Akhirnya para dosen menawari sebagainya sebagai pengajar di situ. Sebuah posisi yang sebenarnya tidak ada dalam angan sang cewek dan tidak pernah menginginkan profesi dosen. Apalagi awalnya hanya dapat gaji dari fakultas. Saat saya kunjungi dia menunjuk sepatunya, “Gajiku hanya bisa membeli sepatu ini,” katanya.
Waktu berjalan. Sampailah ada ‘kiamat kecil’, krisis moneter! Teman kita sang cowok, meski perusahaan multinasional, harus kolaps kena badai krisis moneter. Dia kena PHK. Mulailah dia cari pekerjaan. Tentu saja sebuah usaha yang sulit. Karena saat itu banyak perusahaan tumbang. Banyak pengangguran. Sampai lama dia menganggur.
Sebaliknya sang cewek, karena mungkin dia tahu tidak ada posisi yang bisa menerimanya di luar dosen, dia mulai menekuni profesi dosennya. Dari gaji fakultas, naik gaji rektor akhirnya dia jadi PNS. Saat krisis moneter, dia tenang saja. Wong PNS. Dia malah dapat beasiswa S2 keluar negeri. Sekarang kedudukannya memegang departemen.
Apa yang menjadi pelajaran dari peristiwa itu? Saya lebih suka menggunakan kalimat dari kitab suci. “Boleh jadi kamu membenci sesuatu, padahal itu baik bagimu. Dan bisa jadi kamu menyukai sesuatu, padahal itu buruk bagimu.” (QS 2:216).
Seperti waktu kita mengikuti percobaan di laboratorium saat sekolah dulu, kita mencampur sebuah bahan ke bahan lain. Kita tidak tahu bagaimana hasilnya sebelum memang dicampur. Demikian juga hidup. Kita tidak tahu apakah dengan pekerjaan kita sekarang lebih baik atau buruk di masa mendatang. Karena kita bukan Tuhan yang bisa melihat masa depan.

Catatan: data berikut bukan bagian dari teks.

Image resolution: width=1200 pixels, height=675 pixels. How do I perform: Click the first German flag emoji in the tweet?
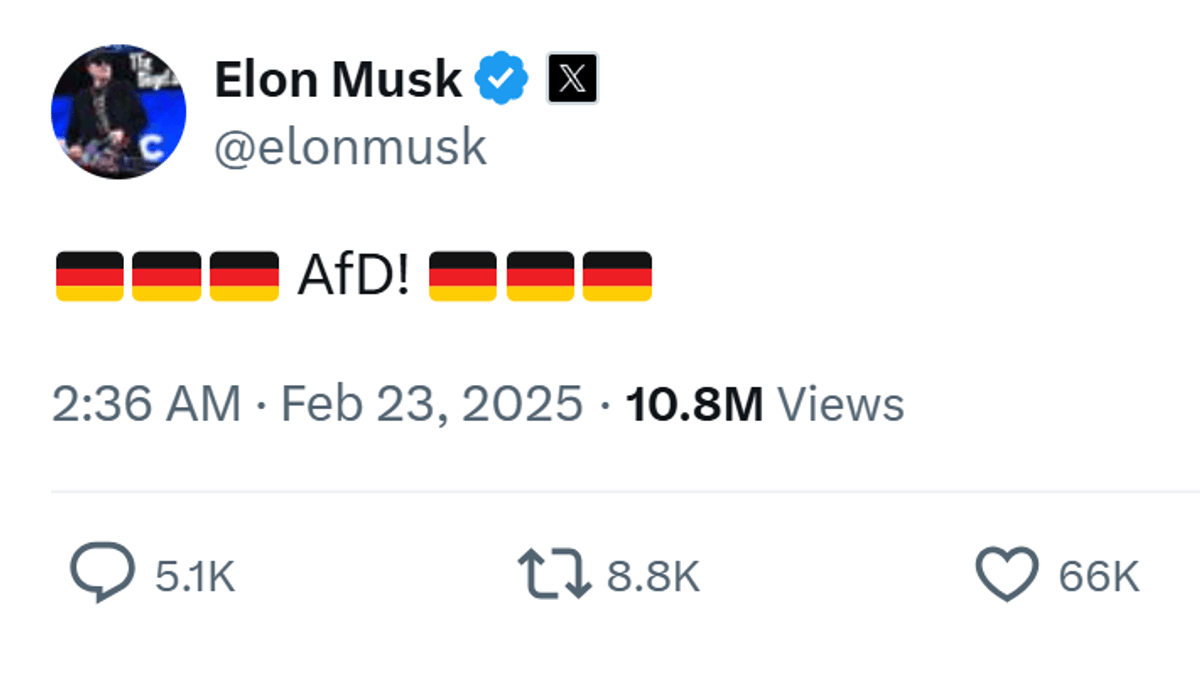pyautogui.click(x=89, y=276)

Bisa jadi kita benci dengan pekerjaan kita sekarang, tapi ke depan itu baik bagi kita. Kita bisa lebih terangkat potensi kita, lebih kaya dan lebih sesuai dengan keadaan kita. Dan bisa jadi kita suka dengan pekerjaan ini, di perusahaan ini, tapi ke depan memberi hasil buruk kepada kita.
Yang bisa kita lakukan saat kita mendapat takdir di sebuah pekerjaan yang kita terima, adalah bekerja sebaik-baiknya.

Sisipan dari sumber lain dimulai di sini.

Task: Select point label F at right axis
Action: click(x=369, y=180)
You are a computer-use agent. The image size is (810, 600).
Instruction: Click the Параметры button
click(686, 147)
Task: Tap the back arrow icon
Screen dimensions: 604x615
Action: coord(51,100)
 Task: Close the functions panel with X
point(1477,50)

Mungkin itu bukan posisi yang baik. Mungkin bukan perusahaan yang besar. Atau istilahnya keren. Mungkin juga bukan pekerjaan yang nyaman dan menyenangkan. Tapi ke depan, itu bisa baik kita. Entah karena perubahan politik, ekonomi atau malah itu sebenarnya cocok buat kita. Kita berada di tempat yang pas. Kita dapat berkembang. Kita jadi maju dan sukses.
Akhirnya saya harus berpisah dengan teman saya itu. Dan berharap dia memahami, bila ada ketidaksukaan pada pekerjaan, solusinya bukan lari ke pekerjaan lain. Kantor lain. Siapa tahu pekerjaan itu, kantor itu, adalah yang terbaik buatnya. [TSA, 16/3/2014 setelah arisan kampung] (*Mochamad Yusuf)
Pilihan Allah biasanya memang terbaik bagi kita.